Tra queste opere, pensate per dialogare con lo spazio ipogeo progettato da James Stirling negli anni Ottanta, spiccano «La mia vita» (2024), una sequenza aritmica di 28 elementi in legno, evocazione del fluire del tempo e della memoria; «Mare Nostrum» (2024) e «La barca di Caronte» (2023), opere che intrecciano riferimenti mitologici e temi ecologici, in un dialogo tra classicità mediterranea e contemporaneità; Venezia (2024), un'installazione di 62 tronchi di pino, omaggio alla città lagunare e alla sua straordinaria ingegneria artigiana; «Non roviniamo la Terra» (2024), un invito a riflettere sulla fragilità del pianeta, con materiali che evocano le trasformazioni della natura.

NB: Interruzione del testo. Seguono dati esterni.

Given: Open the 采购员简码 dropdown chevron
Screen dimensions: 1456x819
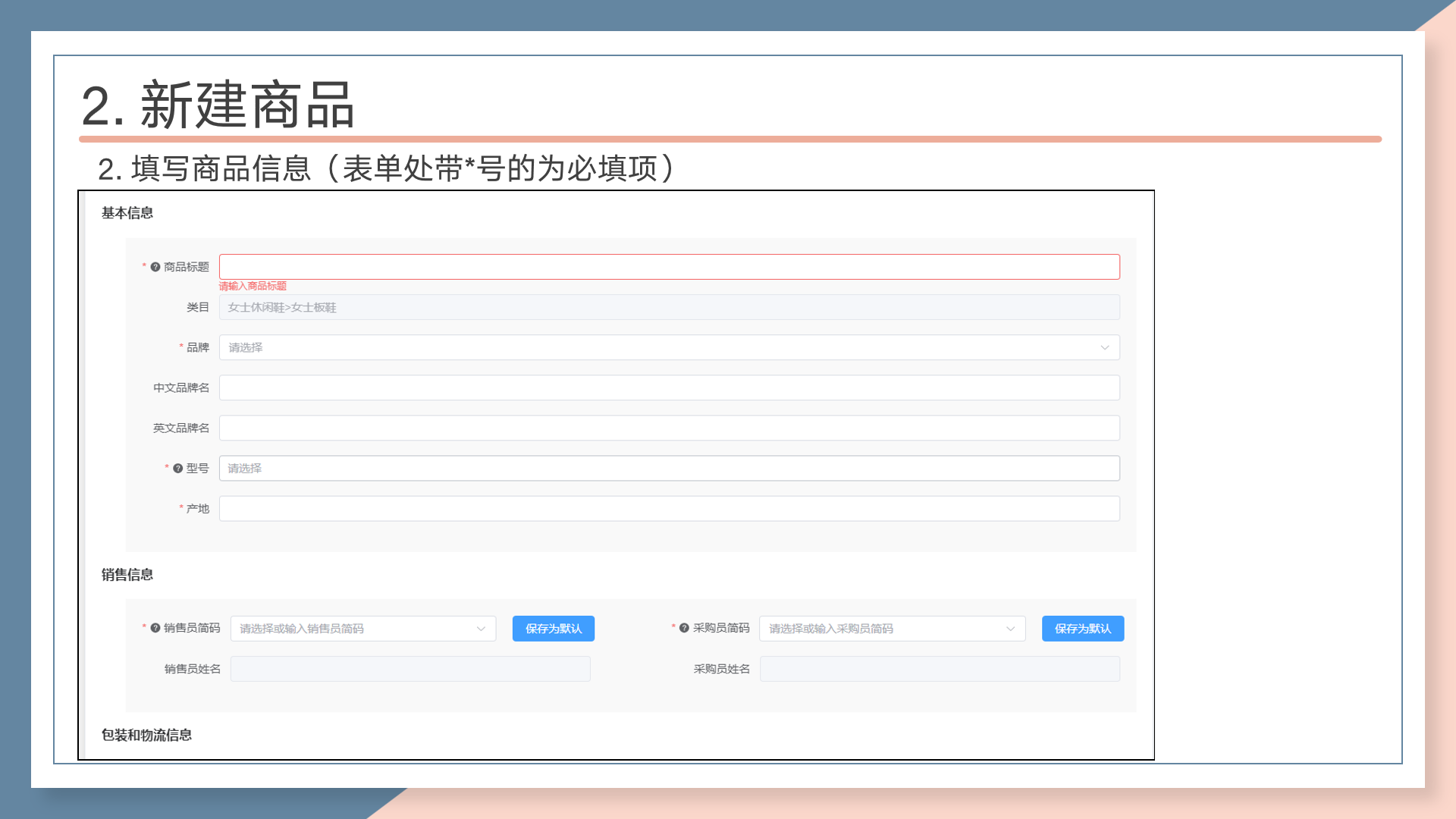Looking at the screenshot, I should 1010,629.
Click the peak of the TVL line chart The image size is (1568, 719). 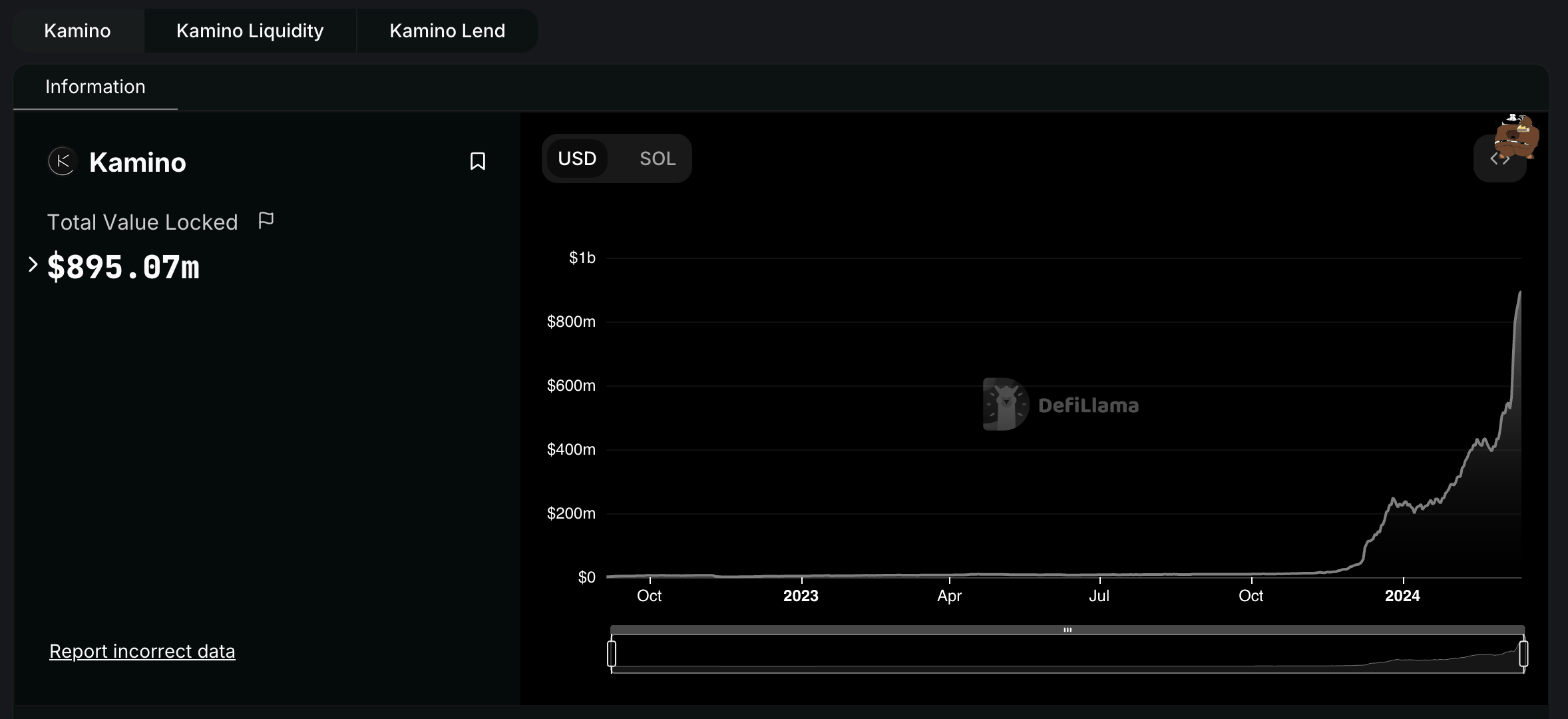(x=1520, y=292)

Questa sorta di «Teatro delle Mostre» rappresenta un piccolo ma importante segnale di interazione tra patrimonio presente e patrimonio passato, offrendo nuove prospettive per la fruizione di un grande museo che in questi anni si è scrollato di dosso molta polvere grazie ad una illuminata gestione. Al contempo consente una rilettura di un artista mai adeguatamente compreso ma i cui temi di un «Nuovo umanesimo planetario», un nuovo «Classicismo mediterraneo» appaiono più che mai contemporanei.